**Required action 1**
Using the weight-loss trend article, decide whether each statement below agrees with it. For each of (a), (b), and (c), answer yes or no and quote the deciding words. (a) Krista Haynes is the nutrition manager at Beachbody. (b) According to the article, most scientists think it is fine to base advice for humans on rodent studies. (c) Haynes suggests reading the original study, preferably in the peer-reviewed journal that published it.
**Required action 2**
Carry on writing the weight-loss trend article from its last sentence, in the same voice.

**Text passage**
************
Tuesday 25 July 2017

Consider These 4 Things Before You Try The Latest Weight Loss Trend.

Let’s be honest: You aren’t likely to click on a snooze-inducing headline like “Eat More Vegetables and Protein, Less Fat and Sugar to Lose Weight.”

Which is why health and wellness sites are always on the lookout for the next hot, new trend, like drinking black, mucky lemonade filled with charcoal or gulping down tablespoons of coconut oil. But the desire for that shock factor may end up misleading readers with sensationalized headlines and oversimplified conclusions.
“The media tends to blow up a research study and create headlines that target people’s fears,” says Krista Haynes, R.D., and nutrition manager at Beachbody.
Another problem with weight-loss trend stories is that there are too many bold, generalized recommendations based on little solid scientific evidence, says Lisa Hayim of thewellnecessities.com, M.S., R.D., nutritionist based in Great Neck, N.Y.  

“One day, low fat is best for weight loss, the next, we wake up to learn that high fat is best,” she says. “These trends don’t take into consideration that every person is different, and their ability to metabolize and use nutrients is very different depending on their gender, age, body composition and exercise regimen.”
So before you try that “magic” diet/food/ingredient/drink/etc. to lose weight, you should take the time to examine it with a critical eye.


But What About the Studies?

Many reputable publications will include links to the actual studies in their articles to provide substantiation, but readers who are scanning to get to the “good stuff” probably don’t click through to read them.
But if you’re intrigued enough to take a new eating trend for a test drive, you should check out those links: “Go to the source (preferably the peer-reviewed journal that it was published in),” Haynes says.
Reading dense medical studies probably doesn’t sound like fun, but the good news is that it isn’t actually difficult to figure out if a study is worth taking seriously — if you know what to look for.
Here are some easy ways to fire up your B.S. detector when it comes to examining the truth behind the latest weight-loss trends.


Related: 5 Diet Trends That May Have Health Benefits But may Not Help Your Weight Loss Plan.

Take headlines with a grain of salt

Headlines have to highlight the article’s “hook”; there’s no space to include the fine print, such as “Preliminary Research Suggests…”).
No one food or exercise routine is likely to single-handedly overhaul your health, for example, so a headline like “Eating Kale Slashes Heart Disease Risk by Half” should be regarded with a healthy dose of skepticism.

Consider the subjects


Find out who or what the study was done on before adopting a new diet trend. Were the subjects human beings, rodents, or cells in a petri dish? Most scientists consider it irresponsible to base recommendations for humans on the results of rodent studies, which is why some publications won’t report on animal studies at all.
************
**Records provided**
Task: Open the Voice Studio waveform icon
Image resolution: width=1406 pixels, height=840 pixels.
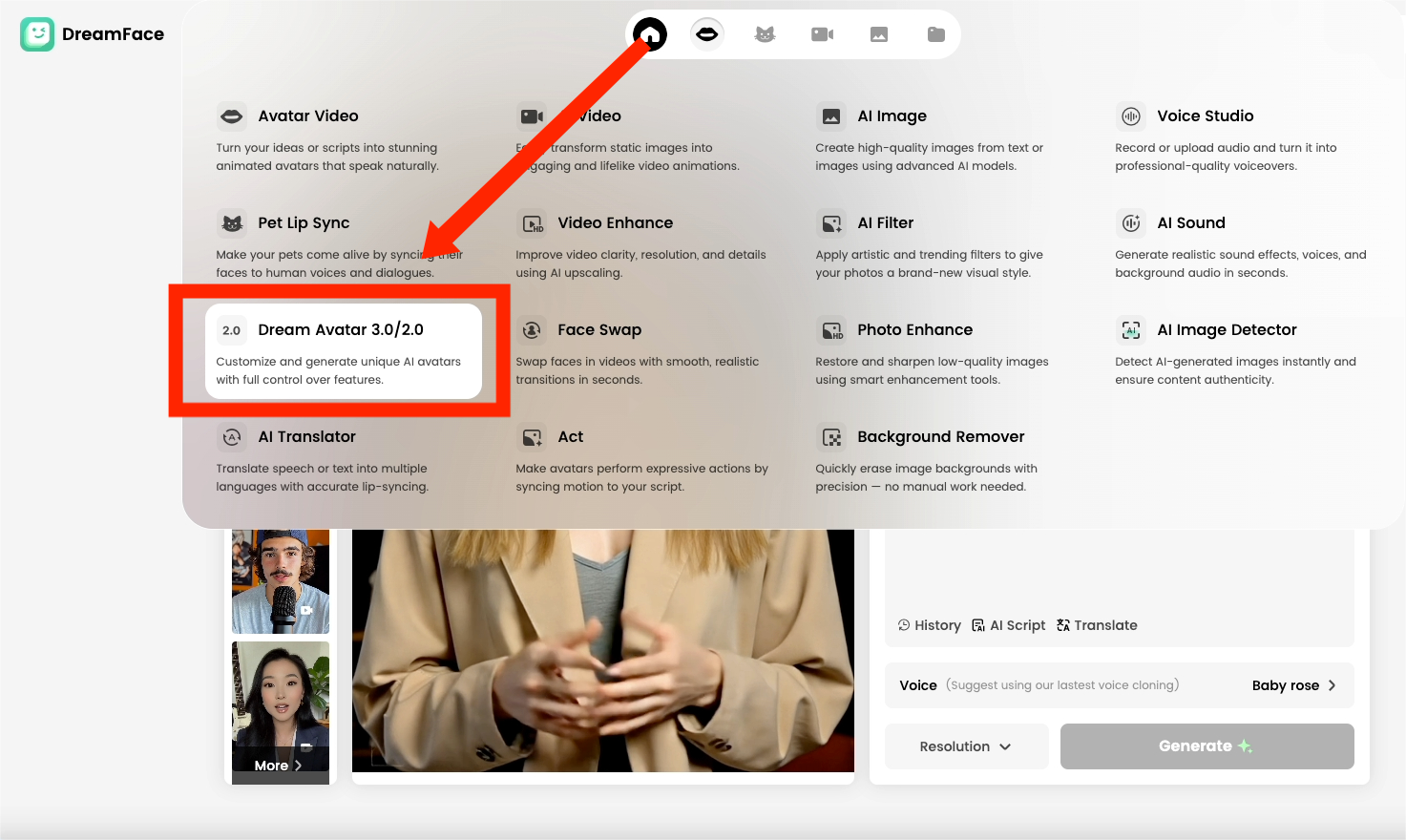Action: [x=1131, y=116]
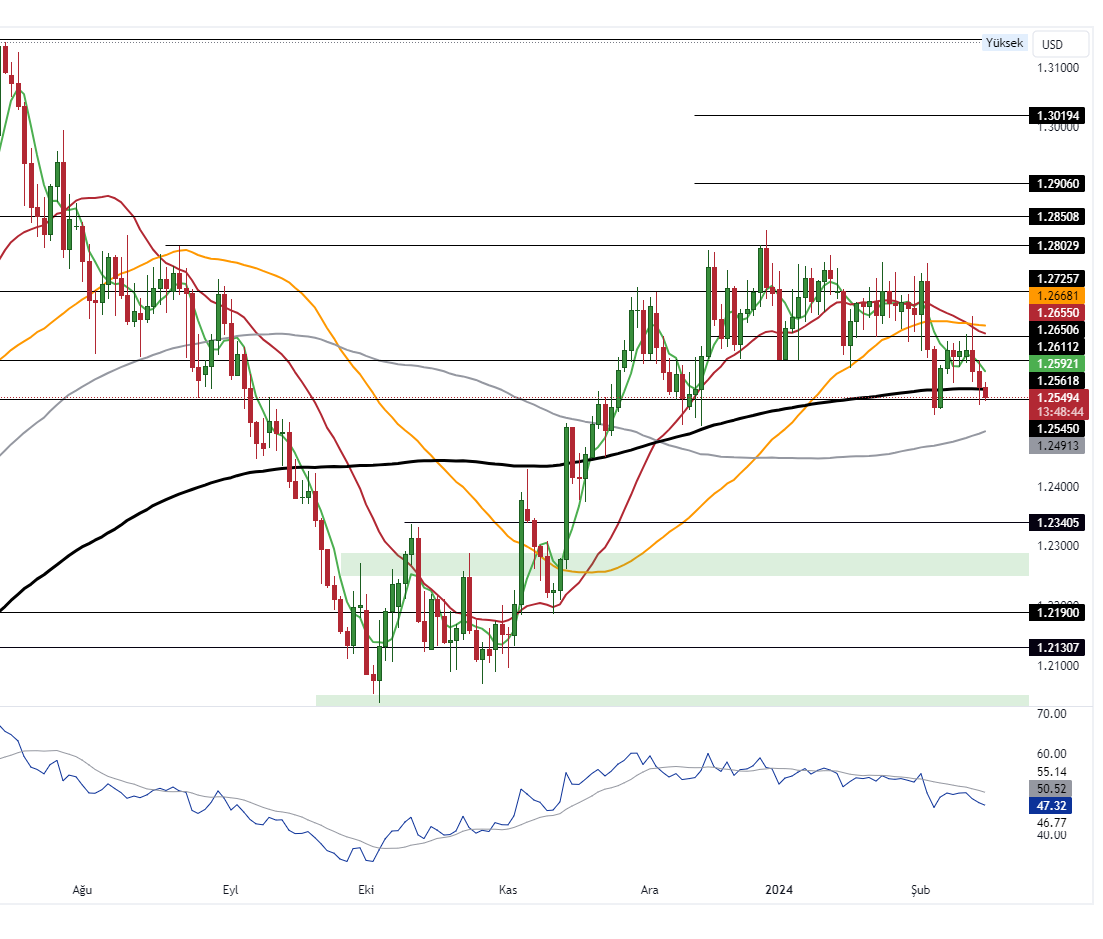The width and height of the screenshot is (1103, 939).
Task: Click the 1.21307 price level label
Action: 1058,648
************
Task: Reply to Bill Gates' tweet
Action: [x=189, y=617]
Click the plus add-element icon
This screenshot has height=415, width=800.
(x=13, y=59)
************
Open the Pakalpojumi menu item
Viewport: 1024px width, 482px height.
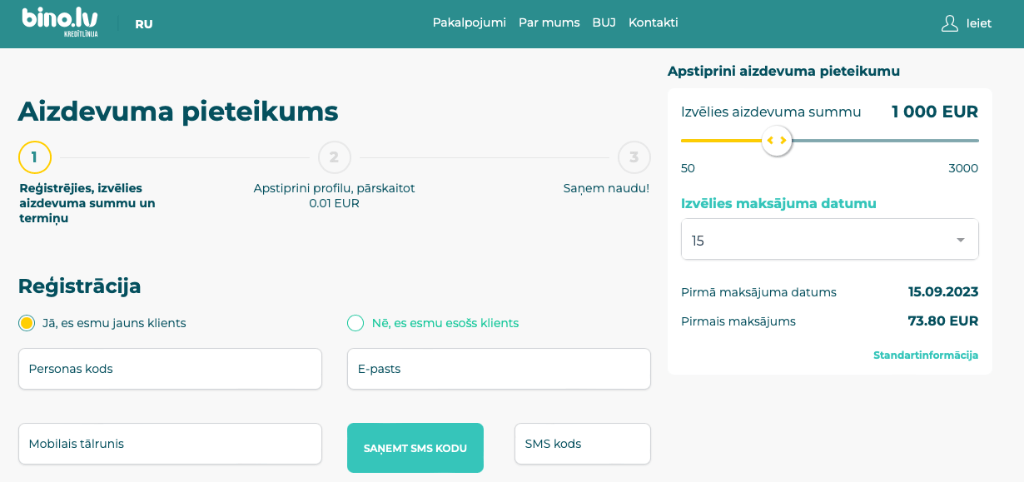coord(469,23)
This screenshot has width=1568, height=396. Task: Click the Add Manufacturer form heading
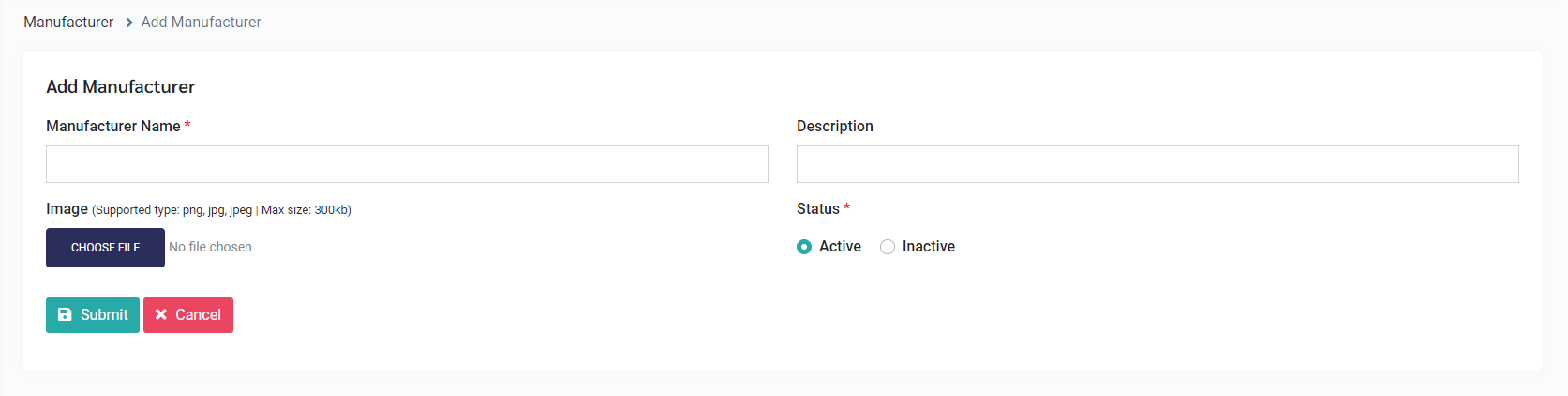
************
**Written answer 1**
(a) Yes: "Krista Haynes, R.D., and nutrition manager at Beachbody"
(b) No: "Most scientists consider it irresponsible to base recommendations for humans on the results of rodent studies"
(c) Yes: "Go to the source (preferably the peer-reviewed journal that it was published in)"

**Written answer 2**
But others will, so you might want to wait until similar results are found in humans before making any big changes to your eating habits, especially when the safety of a trend is largely unknown.
Even if a study was done on humans, consider whether its results might apply to you. So you may want to ask yourself whether a study of 17 20-year-old males has any bearing on your life or health. Or whether a study trumpeting “Walking Three Times a Week Cuts Your Risk of Death by 30 Percent” might be applicable to your life when the subjects were 70-year-old women with diabetes.
The size of the sample is also important. It’s much less meaningful if a study reports that a risk for disease “doubled” when researchers only studied 12 people.

Consider the funding source


Who funded the research? The government doesn’t conduct its own studies to evaluate health product claims, so they’re dependent upon companies’ own research.
The reality is that most research is funded by companies that have a financial stake in the results. That doesn’t mean that those studies always are unreliable, but it does mean you should consider waiting until more evidence emerges to support a health trend.
Most studies will include a section that discloses where funding for the research came from and a section in which the authors disclose any affiliations with parties that might have a vested interest in the results.
Another thing to look for: Sometimes it’ll appear as though a health story is based on research when instead, the news is about a summary paper a scientist presented at a conference. Although the idea might be solid, be more skeptical of those types of research stories, because they haven’t been reviewed by scientists’ peers or editors of quality scientific journals yet.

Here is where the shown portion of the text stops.